Al otro lado de Industrias Vanguard se encontraban los restos de un pueblo fundado durante los años previos a la guerra de la Independencia, así como algunas construcciones que se habían añadido al término de la misma y hasta finales del siglo XIX. Solo quedaban en pie siete edificios, todos a un lado de la calle. Los del lado opuesto habían desaparecido durante la misma tormenta que dejó al descubierto el gran yacimiento de grava que formaba la cantera Lapling.

Cuando Hamish y yo pasamos por allí, en el pueblo estaba todo cerrado. La tienda de comestibles, aún en activo y anexa a una taberna que solo servía Schlitz, había cerrado sus puertas a las ocho de la tarde. A través de las ventanas vi la tenue luz que iluminaba la barra y a Nick Stolfuz —de mi misma edad y el único hijo del propietario—, que estaba recogiendo.

Al llegar a la esquina del Ironsmith Inn, cerrado ya a cal y canto, di un volantazo a la derecha con la habilidad conseguida tras años de recorrer aquellos atajos, casi invisibles.

El día que descubrí la central nuclear de Limerick iba con Natalie. Fue durante una larga y cálida tarde de principios de los ochenta en la que me dirigía a casa de mis padres con Emily a remolque. Sarah se había quedado en Madison con Jake.

Cada vez que regresaba a casa desde Wisconsin llamaba a Natalie, y aquellos se convertían en largos viajes en los que ninguna de las dos decía palabra. Era nuestro modo de estar a solas sin estarlo y nos servía de excusa perfecta que darle a mi madre, a Jake, al marido de Natalie, para alejarnos un rato de los vínculos emocionales que con tanta benevolencia se denominan «vida familiar».

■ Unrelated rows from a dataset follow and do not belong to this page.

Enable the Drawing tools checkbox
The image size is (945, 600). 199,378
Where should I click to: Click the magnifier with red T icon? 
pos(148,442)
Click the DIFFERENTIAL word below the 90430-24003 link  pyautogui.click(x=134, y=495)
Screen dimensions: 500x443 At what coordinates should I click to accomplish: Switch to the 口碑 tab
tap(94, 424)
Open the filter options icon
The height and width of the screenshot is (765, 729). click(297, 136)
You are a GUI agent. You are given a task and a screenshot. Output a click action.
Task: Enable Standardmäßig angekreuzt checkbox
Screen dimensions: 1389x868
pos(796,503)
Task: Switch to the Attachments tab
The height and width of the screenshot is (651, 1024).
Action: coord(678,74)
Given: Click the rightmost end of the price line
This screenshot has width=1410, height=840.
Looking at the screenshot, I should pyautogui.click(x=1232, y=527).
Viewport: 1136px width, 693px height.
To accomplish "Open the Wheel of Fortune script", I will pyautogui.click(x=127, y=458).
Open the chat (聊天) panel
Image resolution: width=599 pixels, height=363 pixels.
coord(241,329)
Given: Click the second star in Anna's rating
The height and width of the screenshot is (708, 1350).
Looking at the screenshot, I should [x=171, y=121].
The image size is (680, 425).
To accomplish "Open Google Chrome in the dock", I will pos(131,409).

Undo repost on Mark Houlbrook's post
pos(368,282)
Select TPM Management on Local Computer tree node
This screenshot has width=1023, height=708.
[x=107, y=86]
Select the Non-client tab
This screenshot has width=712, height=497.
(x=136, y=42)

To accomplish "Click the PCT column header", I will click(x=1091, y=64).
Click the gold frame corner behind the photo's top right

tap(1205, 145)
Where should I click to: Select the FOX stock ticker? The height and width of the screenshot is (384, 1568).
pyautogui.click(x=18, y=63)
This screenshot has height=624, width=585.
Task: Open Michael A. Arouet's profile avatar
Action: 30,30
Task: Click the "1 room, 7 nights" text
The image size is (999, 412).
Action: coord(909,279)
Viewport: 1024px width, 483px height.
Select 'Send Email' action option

Salíamos dispuestas a perdernos juntas. Y así llegábamos a viejas carreteras rurales sin salida que nadie había pisado en muchos años o íbamos a parar a remotos camposantos sin iglesia, donde nuestros pies se hundían en los hoyos cavados por los únicos visitantes asiduos: los topos. Una vez perdidas y fuera ya del coche, paseando, nos separábamos, convencidas de que nos volveríamos a encontrar. Si decidía buscarla, era probable que topara con un castaño que llevara años muerto y la oyera llorar. En aquellos momentos sentía que las cuerdas de mi educación tiraban de mí hacia atrás. No me habían educado para abrazar, ni para consolar, ni para convertirme en familia de nadie. Me habían educado para mantener las distancias.